Problem requirements:
Present each line of the records below as a Markdown table with the columns "Row" and "Line", numbering the rows in order and omitting blank lines. Leave the pictures out of the table.

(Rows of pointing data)
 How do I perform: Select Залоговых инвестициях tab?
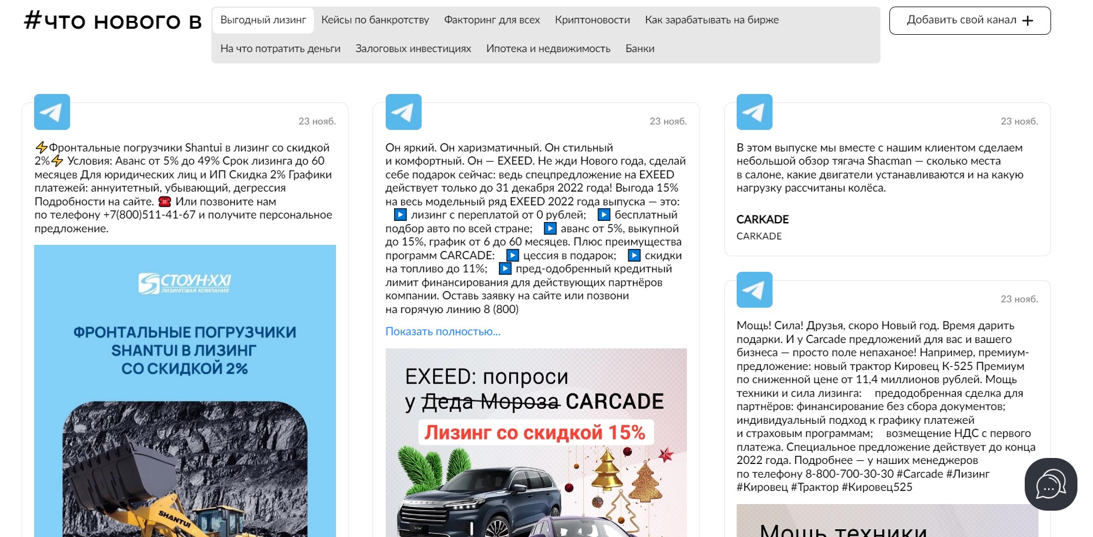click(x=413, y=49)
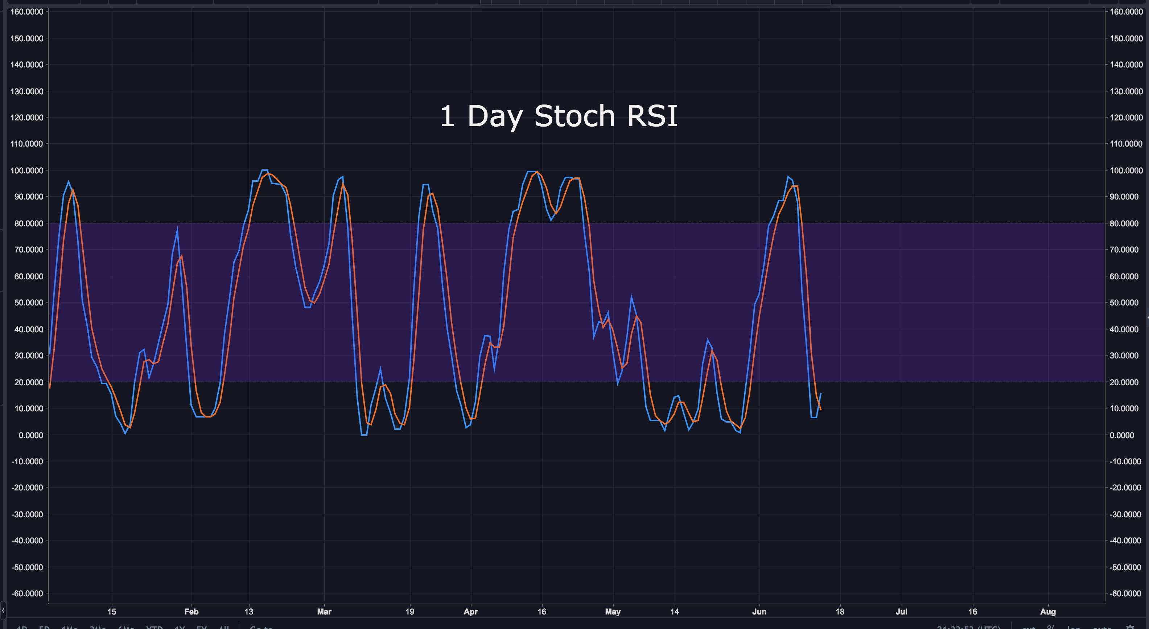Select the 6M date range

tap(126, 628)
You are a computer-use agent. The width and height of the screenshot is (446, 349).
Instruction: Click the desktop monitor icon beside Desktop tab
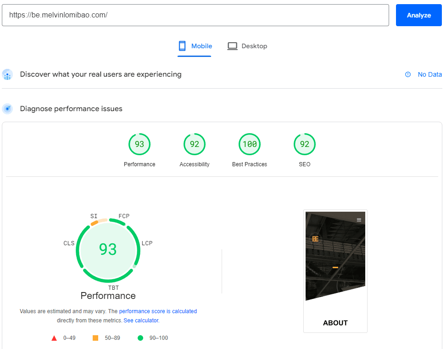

Solution for this task:
| Row | Line |
|---|---|
| 1 |  How do I perform: Select Залоговых инвестициях tab? |
| 2 | click(x=413, y=49) |
| 3 | Select the 6M date range |
| 4 | tap(126, 628) |
| 5 | You are a computer-use agent. The width and height of the screenshot is (446, 349). |
| 6 | Instruction: Click the desktop monitor icon beside Desktop tab |